↓↓↓

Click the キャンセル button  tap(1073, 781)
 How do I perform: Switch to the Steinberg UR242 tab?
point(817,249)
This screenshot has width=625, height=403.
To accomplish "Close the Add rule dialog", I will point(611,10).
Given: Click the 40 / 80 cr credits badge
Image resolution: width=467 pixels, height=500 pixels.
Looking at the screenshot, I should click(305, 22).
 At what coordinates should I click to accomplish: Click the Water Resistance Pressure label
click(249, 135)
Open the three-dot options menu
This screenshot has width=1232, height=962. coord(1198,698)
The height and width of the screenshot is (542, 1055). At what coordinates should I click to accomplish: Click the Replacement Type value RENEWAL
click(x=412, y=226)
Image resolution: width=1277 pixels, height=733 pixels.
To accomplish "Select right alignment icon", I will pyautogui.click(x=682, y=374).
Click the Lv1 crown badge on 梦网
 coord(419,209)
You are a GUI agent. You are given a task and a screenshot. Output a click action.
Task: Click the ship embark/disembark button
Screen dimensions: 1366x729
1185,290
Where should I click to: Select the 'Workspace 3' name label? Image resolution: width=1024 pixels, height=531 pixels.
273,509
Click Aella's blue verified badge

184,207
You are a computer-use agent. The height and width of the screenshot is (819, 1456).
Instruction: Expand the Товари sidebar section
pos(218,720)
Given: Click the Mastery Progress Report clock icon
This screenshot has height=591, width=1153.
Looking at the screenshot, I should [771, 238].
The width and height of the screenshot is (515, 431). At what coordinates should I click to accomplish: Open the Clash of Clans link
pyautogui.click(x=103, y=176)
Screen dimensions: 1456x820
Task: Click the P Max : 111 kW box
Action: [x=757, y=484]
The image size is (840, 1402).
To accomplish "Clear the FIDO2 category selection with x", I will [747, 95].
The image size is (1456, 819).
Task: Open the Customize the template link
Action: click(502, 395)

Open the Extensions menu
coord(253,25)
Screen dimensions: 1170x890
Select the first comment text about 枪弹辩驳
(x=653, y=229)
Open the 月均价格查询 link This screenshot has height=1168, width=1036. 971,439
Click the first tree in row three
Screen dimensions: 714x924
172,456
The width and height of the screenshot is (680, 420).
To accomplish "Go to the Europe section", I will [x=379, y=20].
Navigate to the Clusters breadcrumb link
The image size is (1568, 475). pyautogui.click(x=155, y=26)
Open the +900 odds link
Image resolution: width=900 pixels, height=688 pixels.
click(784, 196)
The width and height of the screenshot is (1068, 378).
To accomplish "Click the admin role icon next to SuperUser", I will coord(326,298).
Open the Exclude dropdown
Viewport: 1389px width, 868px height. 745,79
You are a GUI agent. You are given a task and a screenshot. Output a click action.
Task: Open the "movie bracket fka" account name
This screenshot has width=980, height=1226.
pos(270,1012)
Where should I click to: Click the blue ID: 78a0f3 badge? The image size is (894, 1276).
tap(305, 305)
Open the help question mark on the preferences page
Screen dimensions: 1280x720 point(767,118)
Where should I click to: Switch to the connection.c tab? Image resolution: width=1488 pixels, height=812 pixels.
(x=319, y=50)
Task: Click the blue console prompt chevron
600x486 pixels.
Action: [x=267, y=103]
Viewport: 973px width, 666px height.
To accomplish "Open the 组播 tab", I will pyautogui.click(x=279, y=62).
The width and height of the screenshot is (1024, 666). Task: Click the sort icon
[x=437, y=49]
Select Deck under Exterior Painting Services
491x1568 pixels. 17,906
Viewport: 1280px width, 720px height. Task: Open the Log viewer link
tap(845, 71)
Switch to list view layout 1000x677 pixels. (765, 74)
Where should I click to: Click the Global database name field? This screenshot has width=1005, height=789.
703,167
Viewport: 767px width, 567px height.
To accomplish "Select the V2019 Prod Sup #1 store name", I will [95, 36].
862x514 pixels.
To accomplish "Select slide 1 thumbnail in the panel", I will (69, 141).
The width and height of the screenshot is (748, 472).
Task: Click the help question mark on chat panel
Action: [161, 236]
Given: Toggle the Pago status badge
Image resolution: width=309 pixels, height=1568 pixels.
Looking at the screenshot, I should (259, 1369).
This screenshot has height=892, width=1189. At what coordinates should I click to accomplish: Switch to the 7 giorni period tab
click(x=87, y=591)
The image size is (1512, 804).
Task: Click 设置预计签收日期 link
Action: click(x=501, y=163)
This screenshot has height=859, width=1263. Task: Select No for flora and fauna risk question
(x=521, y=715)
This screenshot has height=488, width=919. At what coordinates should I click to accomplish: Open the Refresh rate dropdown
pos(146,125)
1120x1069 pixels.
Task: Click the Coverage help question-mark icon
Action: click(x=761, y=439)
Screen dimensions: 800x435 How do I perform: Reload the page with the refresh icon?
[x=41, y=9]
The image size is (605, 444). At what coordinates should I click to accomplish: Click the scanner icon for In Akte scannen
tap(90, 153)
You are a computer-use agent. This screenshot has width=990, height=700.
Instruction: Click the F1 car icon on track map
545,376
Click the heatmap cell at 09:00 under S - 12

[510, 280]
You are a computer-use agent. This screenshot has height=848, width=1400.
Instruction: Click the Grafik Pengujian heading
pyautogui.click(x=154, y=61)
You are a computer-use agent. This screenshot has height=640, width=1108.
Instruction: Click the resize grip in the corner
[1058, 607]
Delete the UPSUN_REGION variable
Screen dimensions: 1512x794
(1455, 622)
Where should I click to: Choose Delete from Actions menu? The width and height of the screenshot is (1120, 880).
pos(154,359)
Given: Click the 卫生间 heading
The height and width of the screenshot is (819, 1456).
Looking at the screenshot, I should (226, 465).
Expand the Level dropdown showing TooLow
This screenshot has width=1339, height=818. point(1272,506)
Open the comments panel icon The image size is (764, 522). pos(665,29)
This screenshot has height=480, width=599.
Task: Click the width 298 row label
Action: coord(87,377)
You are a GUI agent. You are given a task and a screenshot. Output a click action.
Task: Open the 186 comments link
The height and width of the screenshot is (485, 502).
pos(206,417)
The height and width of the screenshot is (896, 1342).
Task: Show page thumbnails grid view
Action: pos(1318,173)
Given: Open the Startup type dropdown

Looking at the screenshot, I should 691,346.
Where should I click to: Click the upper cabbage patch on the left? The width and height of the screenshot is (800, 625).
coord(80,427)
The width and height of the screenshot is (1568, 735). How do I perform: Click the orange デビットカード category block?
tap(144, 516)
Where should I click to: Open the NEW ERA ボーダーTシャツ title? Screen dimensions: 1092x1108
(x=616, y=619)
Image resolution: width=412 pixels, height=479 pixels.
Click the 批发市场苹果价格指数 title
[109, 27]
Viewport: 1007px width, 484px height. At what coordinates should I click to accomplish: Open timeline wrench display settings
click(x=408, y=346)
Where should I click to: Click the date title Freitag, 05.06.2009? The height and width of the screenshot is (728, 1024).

↑↑↑

PROBLEM DETAILS: Rewrite all the records above, swapping every "At what coordinates should I click to accomplish" for "Which point should I click to accomplish" and keeping the rest unchanged.

THE OUTPUT:
Click the キャンセル button  tap(1073, 781)
 How do I perform: Switch to the Steinberg UR242 tab?
point(817,249)
This screenshot has width=625, height=403.
To accomplish "Close the Add rule dialog", I will point(611,10).
Given: Click the 40 / 80 cr credits badge
Image resolution: width=467 pixels, height=500 pixels.
Looking at the screenshot, I should click(305, 22).
 Which point should I click to accomplish: Click the Water Resistance Pressure label
click(249, 135)
Open the three-dot options menu
This screenshot has width=1232, height=962. coord(1198,698)
The height and width of the screenshot is (542, 1055). Which point should I click to accomplish: Click the Replacement Type value RENEWAL
click(x=412, y=226)
Image resolution: width=1277 pixels, height=733 pixels.
To accomplish "Select right alignment icon", I will pyautogui.click(x=682, y=374).
Click the Lv1 crown badge on 梦网
 coord(419,209)
You are a GUI agent. You are given a task and a screenshot. Output a click action.
Task: Click the ship embark/disembark button
Screen dimensions: 1366x729
1185,290
Where should I click to: Select the 'Workspace 3' name label? Image resolution: width=1024 pixels, height=531 pixels.
273,509
Click Aella's blue verified badge

184,207
You are a computer-use agent. The height and width of the screenshot is (819, 1456).
Instruction: Expand the Товари sidebar section
pos(218,720)
Given: Click the Mastery Progress Report clock icon
This screenshot has height=591, width=1153.
Looking at the screenshot, I should [771, 238].
The width and height of the screenshot is (515, 431). Which point should I click to accomplish: Open the Clash of Clans link
pyautogui.click(x=103, y=176)
Screen dimensions: 1456x820
Task: Click the P Max : 111 kW box
Action: [x=757, y=484]
The image size is (840, 1402).
To accomplish "Clear the FIDO2 category selection with x", I will [747, 95].
The image size is (1456, 819).
Task: Open the Customize the template link
Action: click(502, 395)

Open the Extensions menu
coord(253,25)
Screen dimensions: 1170x890
Select the first comment text about 枪弹辩驳
(x=653, y=229)
Open the 月均价格查询 link This screenshot has height=1168, width=1036. 971,439
Click the first tree in row three
Screen dimensions: 714x924
172,456
The width and height of the screenshot is (680, 420).
To accomplish "Go to the Europe section", I will [x=379, y=20].
Navigate to the Clusters breadcrumb link
The image size is (1568, 475). pyautogui.click(x=155, y=26)
Open the +900 odds link
Image resolution: width=900 pixels, height=688 pixels.
click(784, 196)
The width and height of the screenshot is (1068, 378).
To accomplish "Click the admin role icon next to SuperUser", I will coord(326,298).
Open the Exclude dropdown
Viewport: 1389px width, 868px height. 745,79
You are a GUI agent. You are given a task and a screenshot. Output a click action.
Task: Open the "movie bracket fka" account name
This screenshot has width=980, height=1226.
pos(270,1012)
Where should I click to: Click the blue ID: 78a0f3 badge? The image size is (894, 1276).
tap(305, 305)
Open the help question mark on the preferences page
Screen dimensions: 1280x720 point(767,118)
Where should I click to: Switch to the connection.c tab? Image resolution: width=1488 pixels, height=812 pixels.
(x=319, y=50)
Task: Click the blue console prompt chevron
600x486 pixels.
Action: [x=267, y=103]
Viewport: 973px width, 666px height.
To accomplish "Open the 组播 tab", I will pyautogui.click(x=279, y=62).
The width and height of the screenshot is (1024, 666). Task: Click the sort icon
[x=437, y=49]
Select Deck under Exterior Painting Services
491x1568 pixels. 17,906
Viewport: 1280px width, 720px height. Task: Open the Log viewer link
tap(845, 71)
Switch to list view layout 1000x677 pixels. (765, 74)
Where should I click to: Click the Global database name field? This screenshot has width=1005, height=789.
703,167
Viewport: 767px width, 567px height.
To accomplish "Select the V2019 Prod Sup #1 store name", I will [95, 36].
862x514 pixels.
To accomplish "Select slide 1 thumbnail in the panel", I will (69, 141).
The width and height of the screenshot is (748, 472).
Task: Click the help question mark on chat panel
Action: [161, 236]
Given: Toggle the Pago status badge
Image resolution: width=309 pixels, height=1568 pixels.
Looking at the screenshot, I should (259, 1369).
This screenshot has height=892, width=1189. Which point should I click to accomplish: Switch to the 7 giorni period tab
click(x=87, y=591)
The image size is (1512, 804).
Task: Click 设置预计签收日期 link
Action: click(x=501, y=163)
This screenshot has height=859, width=1263. Task: Select No for flora and fauna risk question
(x=521, y=715)
This screenshot has height=488, width=919. Which point should I click to accomplish: Open the Refresh rate dropdown
pos(146,125)
1120x1069 pixels.
Task: Click the Coverage help question-mark icon
Action: click(x=761, y=439)
Screen dimensions: 800x435 How do I perform: Reload the page with the refresh icon?
[x=41, y=9]
The image size is (605, 444). Which point should I click to accomplish: Click the scanner icon for In Akte scannen
tap(90, 153)
You are a computer-use agent. This screenshot has width=990, height=700.
Instruction: Click the F1 car icon on track map
545,376
Click the heatmap cell at 09:00 under S - 12

[510, 280]
You are a computer-use agent. This screenshot has height=848, width=1400.
Instruction: Click the Grafik Pengujian heading
pyautogui.click(x=154, y=61)
You are a computer-use agent. This screenshot has height=640, width=1108.
Instruction: Click the resize grip in the corner
[1058, 607]
Delete the UPSUN_REGION variable
Screen dimensions: 1512x794
(1455, 622)
Where should I click to: Choose Delete from Actions menu? The width and height of the screenshot is (1120, 880).
pos(154,359)
Given: Click the 卫生间 heading
The height and width of the screenshot is (819, 1456).
Looking at the screenshot, I should (226, 465).
Expand the Level dropdown showing TooLow
This screenshot has width=1339, height=818. point(1272,506)
Open the comments panel icon The image size is (764, 522). pos(665,29)
This screenshot has height=480, width=599.
Task: Click the width 298 row label
Action: coord(87,377)
You are a GUI agent. You are given a task and a screenshot. Output a click action.
Task: Open the 186 comments link
The height and width of the screenshot is (485, 502).
pos(206,417)
The height and width of the screenshot is (896, 1342).
Task: Show page thumbnails grid view
Action: pos(1318,173)
Given: Open the Startup type dropdown

Looking at the screenshot, I should 691,346.
Where should I click to: Click the upper cabbage patch on the left? The width and height of the screenshot is (800, 625).
coord(80,427)
The width and height of the screenshot is (1568, 735). How do I perform: Click the orange デビットカード category block?
tap(144, 516)
Where should I click to: Open the NEW ERA ボーダーTシャツ title? Screen dimensions: 1092x1108
(x=616, y=619)
Image resolution: width=412 pixels, height=479 pixels.
Click the 批发市场苹果价格指数 title
[109, 27]
Viewport: 1007px width, 484px height. Which point should I click to accomplish: Open timeline wrench display settings
click(x=408, y=346)
Where should I click to: Click the date title Freitag, 05.06.2009? The height and width of the screenshot is (728, 1024).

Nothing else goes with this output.